Как министр юстиции, Державин задерживал обсуждение нового законопроекта, что в конце концов стоило ему министерского портфеля.
Парадокс ситуации заключался в том, что Державин осмыслял свое поведение как гражданское (так смотрела на Державина и дворянская оппозиция), а Радищев оказывался в правительственном лагере.
Противостояние Державин — Радищев было осознано современниками, что проявилось, например, в творчестве поэта-радищевца И. П. Пнина, в его оде «Человек» (1805)[554]
.Атмосфера начала александровского царствования с ее бурными спорами по крестьянскому вопросу была хорошо известна Пушкину. Одним из главных информантов поэта в этой сфере стал Николай Иванович Тургенев — не просто решительный противник крепостного права, но и сторонник отмены «хамства» сверху, так как декабрист не верил в то, что дворянство согласится добровольно расстаться с «правом» владеть крепостными душами. Такая позиция имела свою отчетливую специфику на фоне позиции, например, П. А. Вяземского и других радикально настроенных дворян, полагавших, что крепостное право — несомненно зло, но необходимо, чтобы помещики сами отказались от владения крепостными, — правительство не имеет права их заставлять[555]

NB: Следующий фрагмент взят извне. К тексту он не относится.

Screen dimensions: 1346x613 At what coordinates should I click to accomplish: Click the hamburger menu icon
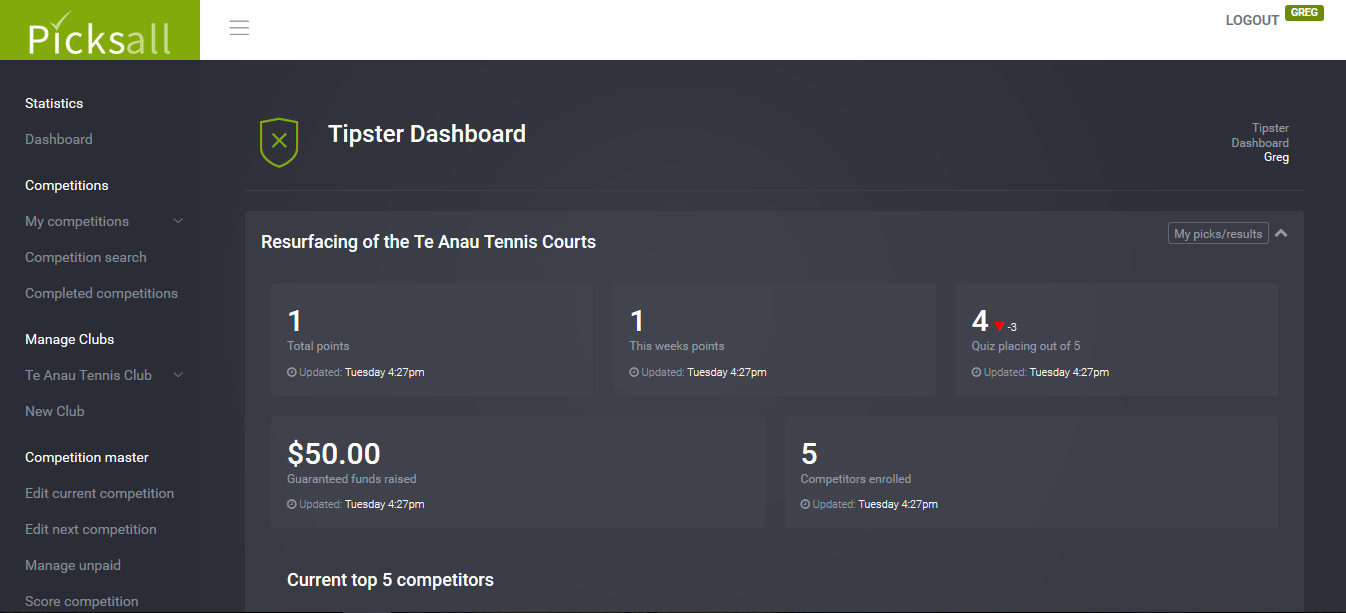point(239,28)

.Влияние Н. Тургенева на Пушкина в области освоения творческого наследия Радищева — тема, требующая специального рассмотрения. Давно отмечена тесная духовная связь декабриста с Пушкиным в то время, когда он писал оду «Вольность» (1817), отчетливо ориентированную на одноименную оду Радищева. Несомненно, что и пушкинские строки «Увижу ль, о друзья, народ неугнетенный, / И рабство, падшее по манию царя» («Деревня», 1819) также написаны под воздействием Тургенева.
В начале 1820 года Тургенев принял участие в обсуждении нового проекта закона, запрещающего продавать крестьян без земли. Как и в начале века, законопроект столкнулся с сильной дворянской оппозицией. Теперь ее возглавил адмирал А. С. Шишков, претендовавший на роль не только литературного, но и политического наследника Державина.

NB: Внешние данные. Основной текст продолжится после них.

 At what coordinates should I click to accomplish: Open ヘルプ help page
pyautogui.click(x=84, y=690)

Для Шишкова вопрос о праве дворян владеть крепостными лежал исключительно в идеологической плоскости, в его решении адмирал не руководствовался никакими практическими соображениями, так как не пользовался доходами со своих имений[556]

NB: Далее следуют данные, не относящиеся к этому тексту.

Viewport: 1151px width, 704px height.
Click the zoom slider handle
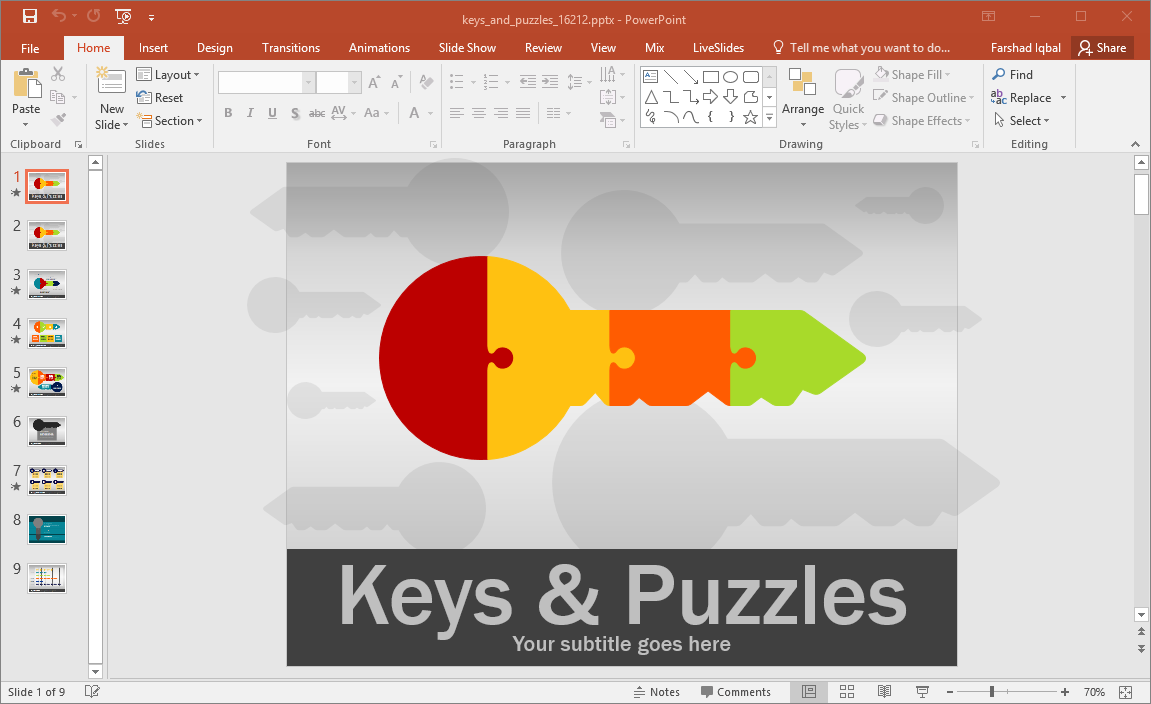click(992, 692)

.Общение Пушкина с Николаем Тургеневым падает на конец 1810-х годов, когда идейная позиция поэта была иной, чем в тридцатые годы, во время работы над циклом статей «‹Путешествие из Москвы в Петербург›» и очерком «Александр Радищев». Однако и в тридцатые годы Пушкин встречался с человеком, который имел непосредственное отношение к общественной борьбе начала александровского царствования. Мы имеем в виду M. М. Сперанского. Дневниковая запись Пушкина от 25 марта 1834 года свидетельствует о том, что темой их бесед была деятельность комиссии по составлению законов, членом которой являлся Радищев.
1834 год — время работы Пушкина над «‹Путешествием из Москвы в Петербург›», где полемика с Радищевым занимает заметное место. Однако если Сперанский и давал Пушкину какие-либо исторические сведения, то вряд ли он определял пушкинские оценки, так как являлся одним из активнейших проводников правительственной политики по крестьянскому вопросу как в начале века, так и в тридцатые годы. Сперанский, несомненно, сочувствовал Радищеву и был одним из тех, кто способствовал включению его в Комиссию по составлению законов.
Среди тех же, кто определял пушкинское отношение к Радищеву в тридцатые годы, едва ли не главное место занимал H. М. Карамзин, чьи слова: «Il ne faut pas qu’un honnête homme mérite d’être pendu» («Не следует, чтобы честный человек заслуживал повешения». —
Идейное противостояние Карамзина и Радищева подробно освещено в ряде исследовательских работ[557]
.Карамзин — активный участник общественной борьбы начала александровского царствования, один из идейных вождей дворянской оппозиции. С начала 1802 года, то есть с того времени, когда в Государственном совете началось обсуждение законопроекта Воронцова о запрещении продавать крестьян без земли, с чем и стали связывать возможность крестьянских волнений, а сторонники реформы были объявлены «якобинской шайкой», журнал «Вестник Европы» Карамзина поместил ряд статей из иностранной жизни в параллель русским событиям.
О том, знал или не знал Пушкин об этих публикациях, можно только предполагать, однако он, несомненно, был знаком с документом, в котором историк явно выразил свое неодобрение правительственным реформам начала 1800-х годов. Мы имеем в виду «Записку о древней и новой России» Карамзина (1811).